● Data listing:
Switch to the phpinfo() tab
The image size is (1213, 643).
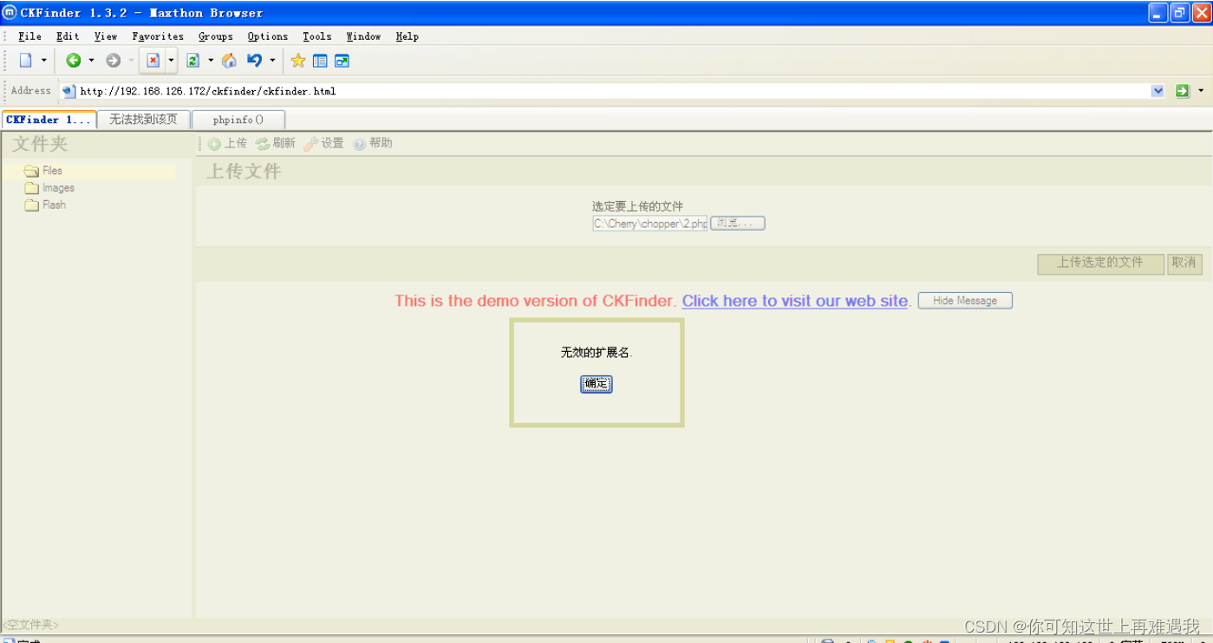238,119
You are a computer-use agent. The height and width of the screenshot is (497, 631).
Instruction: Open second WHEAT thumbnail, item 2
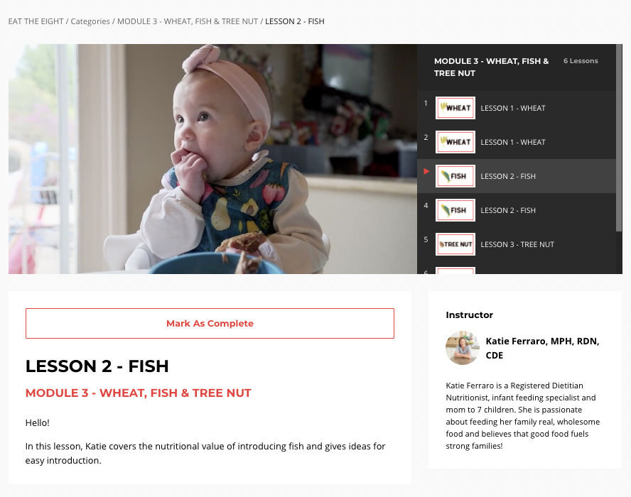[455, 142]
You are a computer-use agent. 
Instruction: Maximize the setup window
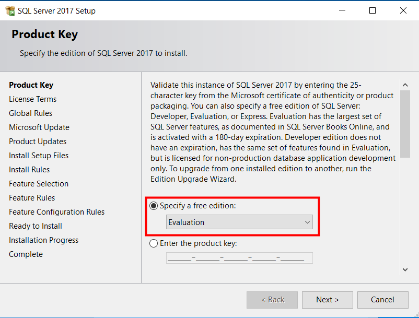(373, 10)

...

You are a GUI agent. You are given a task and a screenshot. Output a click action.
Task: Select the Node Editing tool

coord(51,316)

● Stated goal: Edit the lines from the one containing "You are a GUI" through the one containing "coord(51,316)", inclusive, replacing "Node Editing" with "Text" and leaving everything else unchanged.

● Written answer:
You are a GUI agent. You are given a task and a screenshot. Output a click action.
Task: Select the Text tool

coord(51,316)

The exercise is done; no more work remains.